Definitely read up at slagcoin


#4

Thanks alot Nerrage & Toodles!

Your reply has been very useful - I appreciate the help provided.

I hope lizardlick.com is reliable, I sent them an email to there sales@ address and they havent replied. It’s been a while and I’m guessing they get alot of emails in the one day.

I will post more questions in this thread if I need any clarification but that should be enough to get me started :slight_smile:

Thanks again
:tup:


#5

Sorry guys, predominatly it will be PS3/PC but I wanted the more expensive chimp for the ability to plug it into a X360 if required in the future. Its not necessary come to think of it, regardless the latest MC Cthulhu option comes assembled as well, doesn’t it? does that mean no soldering?

Another question I have is, if the PS3/PC Cthulhu does not require soldering then why…

Nerrage said:

What is this wire going to be used for, if its plug and play?


#6

Tinning requires soldering.
That means putting thing layer of solder to the wires.
Tinning stranded wires keep the strands of wire together, so they don’t move around.

You do not need to tin.
It is optional.

Multi-Console Cthulhu will require soldering if it is not assembled.
Also if you want to use the other supported Consoles that it does.

You need wires to go from Buttons to Cthulhu.
Laugh.

You plug wires in.
Then you play.


#7

Let me amend that?If you’re me, you need to tin your wire because stripping it tears off half of the strands. XD.


#8

Use a better Stripper Tool.
Laugh.


#9

That may solve it. Haha. Mine were out of a starter kit I got at radio shack quict e a while back. I think I see the problem already. Haha.


#10

No, you need to tin your USB wires because otherwise they’ll be very hard to pull through the holes!..

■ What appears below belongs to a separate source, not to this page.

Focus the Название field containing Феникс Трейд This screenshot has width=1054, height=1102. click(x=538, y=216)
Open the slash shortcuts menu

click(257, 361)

But it seems you have a board with a USB Jack so that isnt an issue for you.


#11

<3 my Gardner Bender Auto-Wire Stripper tool.


#12

I don’t tin my USB wires.
Laugh.

I do for other parts of Dual Mod though.


#13

Still dont fully understand what wires you need to tin? and what do they look like once tinned. Can someone post a picture or something of the inside of there case with what it looks like, if its not too much trouble :wink:


#14

Let me google that for you
How to’s, before and after’s, etc.
It’s not strictly required; you can crimp QD’s without the wire being tinned, and you can screw them down in the screw terminals without being tinned, but it’s better if you can.


#15

Sorry man, I normally search but Im at work at the moment. I’ll check out the link at home, also want to PM you about something later on. Its about Cthulhu, nothing technical.

I think I am ready and set to go. All thanks to you guys :slight_smile:


#16

Please don’t. There are perfectly useful threads all over that I do read, including this one. With threads, others may be able to answer sooner, or benefit from seeing your question and answer. In a PM, none of those are true, AND I have go in clean out the inbox afterwards. Unless you’re wanting to discuss buying or trading for parts with me in private, please don’t PM me.